Je jette vingt balles sur la table.
— Ça suffit comme ça. Tiens-toi peinarde, on aura peut-être besoin de ton témoignage un de ces jours. Si tu es réglo, on te cherchera pas de suif !
Et je vais au téléphone pour affranchir Mignon de ce qui se passe et lui demander de foutre tous ses boy-scouts au panier d’un gars vêtu de bleu clair, coiffé de marron. Brun de peau, petit de taille, agrémenté d’une cicatrice blanche et d’un accent corsico ou rital et qui balade sa couenne dans une Lancia ancien modèle !
Ça fait une paie que je n’ai annoncé ma rognure à la Rhumerie Martiniquaise. L’occasion qui ne s’est pas présentée, vous savez ce que c’est ? Et pourtant j’aime bien ce coin parce qu’il me fait poirer. C’est là que je mesure combien Paris peut être fabriqué à certains moments et à certains endroits.

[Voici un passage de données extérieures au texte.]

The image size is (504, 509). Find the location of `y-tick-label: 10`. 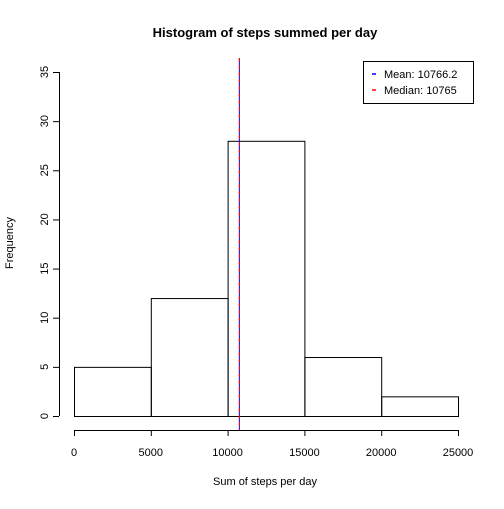

y-tick-label: 10 is located at coordinates (45, 318).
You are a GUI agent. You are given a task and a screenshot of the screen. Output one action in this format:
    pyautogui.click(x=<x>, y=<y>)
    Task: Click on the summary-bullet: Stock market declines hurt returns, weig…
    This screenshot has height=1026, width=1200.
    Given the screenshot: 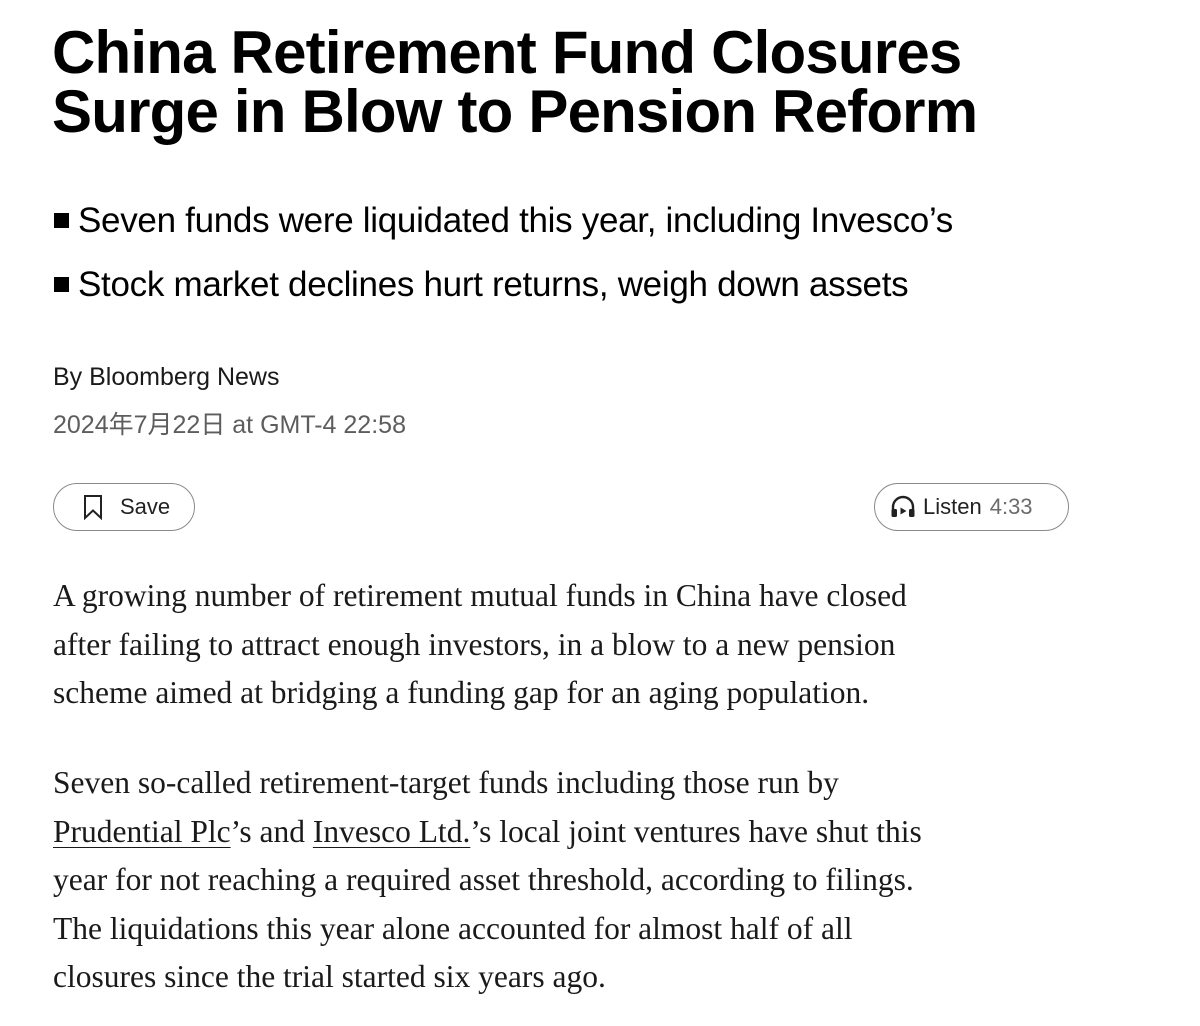 What is the action you would take?
    pyautogui.click(x=502, y=292)
    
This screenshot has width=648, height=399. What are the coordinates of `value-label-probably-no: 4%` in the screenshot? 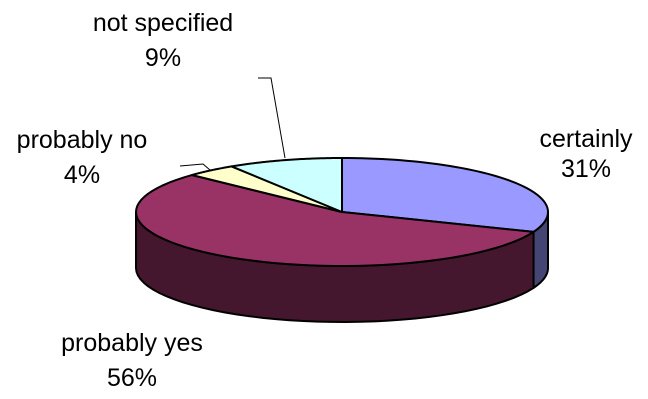 It's located at (82, 175).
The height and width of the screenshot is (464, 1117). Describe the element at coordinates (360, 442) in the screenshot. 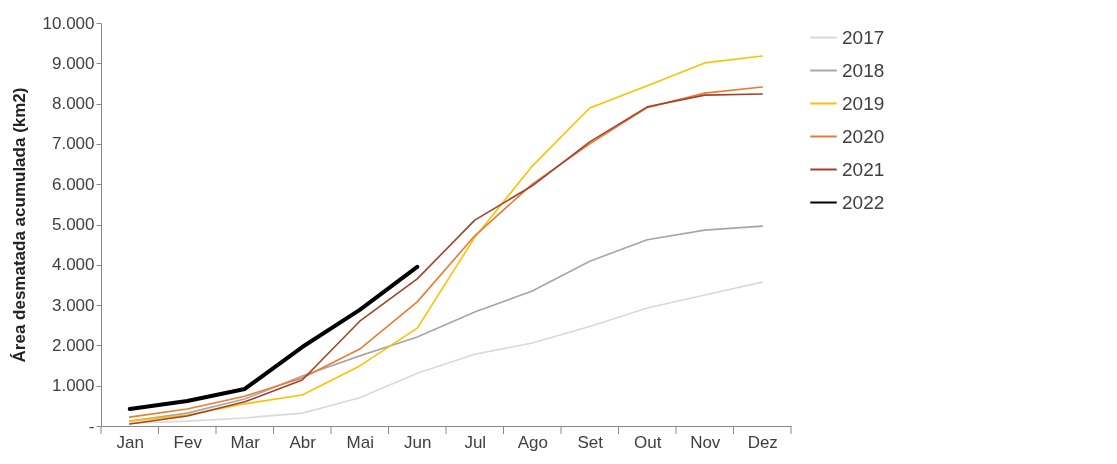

Une foule d’artistes plus ou moins talentueux (plutôt moin !), de bougnouls fils de rois nègres (ou de nervis marseillais), de pépées qui se croient intellectuelles et qui en profitent pour ne plus se laver le prose, hante ce coin en buvant du punch et en échangeant à voix sonore des idées définitives sur des sujets qui n’intéressent personne. Là-dedans, y a que les garçons qui restent vraiment humains, vraiment sincères… Eux ils n’ont qu’un but dans l’existence : se rappeler les commandes et ne pas laisser filer un mec qui n’a pas payé…
J’arrive jusqu’au comptoir, je trouve une place entre un Noir jaune et un Chinois bronzé et je commande un blanc froid.
C’est bon pour la grippe. Ça vous grimpe directo dans la calbasse.
Je bigle posément autour de moi, déchiffrant les frites qui grouillent. Je finis par sortir du lot deux barbus. L’un est brun, l’autre blond. Celui qui est brun ne m’intéresse pas. Du reste il est seul à une table et potasse un bouquin énorme.